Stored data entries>
......
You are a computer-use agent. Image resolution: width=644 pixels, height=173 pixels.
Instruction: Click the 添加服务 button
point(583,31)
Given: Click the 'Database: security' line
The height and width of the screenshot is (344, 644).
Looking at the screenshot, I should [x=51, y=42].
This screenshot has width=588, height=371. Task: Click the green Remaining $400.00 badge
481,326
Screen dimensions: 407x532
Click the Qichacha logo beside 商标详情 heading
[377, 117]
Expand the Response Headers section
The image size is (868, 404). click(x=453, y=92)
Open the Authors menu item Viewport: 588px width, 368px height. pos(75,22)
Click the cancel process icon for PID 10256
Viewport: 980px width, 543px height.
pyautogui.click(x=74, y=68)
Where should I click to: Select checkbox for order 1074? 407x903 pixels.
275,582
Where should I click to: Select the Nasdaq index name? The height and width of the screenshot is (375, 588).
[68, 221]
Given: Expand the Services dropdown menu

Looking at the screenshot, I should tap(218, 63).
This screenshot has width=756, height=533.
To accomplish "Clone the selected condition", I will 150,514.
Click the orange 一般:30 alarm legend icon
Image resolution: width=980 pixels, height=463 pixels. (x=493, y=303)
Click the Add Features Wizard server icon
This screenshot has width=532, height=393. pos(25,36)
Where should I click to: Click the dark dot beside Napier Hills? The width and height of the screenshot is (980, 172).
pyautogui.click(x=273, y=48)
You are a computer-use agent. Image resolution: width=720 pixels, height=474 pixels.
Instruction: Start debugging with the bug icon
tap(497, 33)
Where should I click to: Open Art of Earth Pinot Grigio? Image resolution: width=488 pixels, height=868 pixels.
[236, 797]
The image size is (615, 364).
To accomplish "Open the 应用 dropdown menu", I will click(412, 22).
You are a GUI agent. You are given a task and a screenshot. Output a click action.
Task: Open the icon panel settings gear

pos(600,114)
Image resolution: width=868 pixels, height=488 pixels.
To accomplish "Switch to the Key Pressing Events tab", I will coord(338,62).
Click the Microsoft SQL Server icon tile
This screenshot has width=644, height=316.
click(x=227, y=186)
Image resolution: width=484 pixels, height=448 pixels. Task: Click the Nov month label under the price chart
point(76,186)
......
TASK REQUIREMENTS> From the records above, pull every line that has the string "computer" and copy it.

ANSWER BELOW>
You are a computer-use agent. Image resolution: width=644 pixels, height=173 pixels.
You are a computer-use agent. Image resolution: width=720 pixels, height=474 pixels.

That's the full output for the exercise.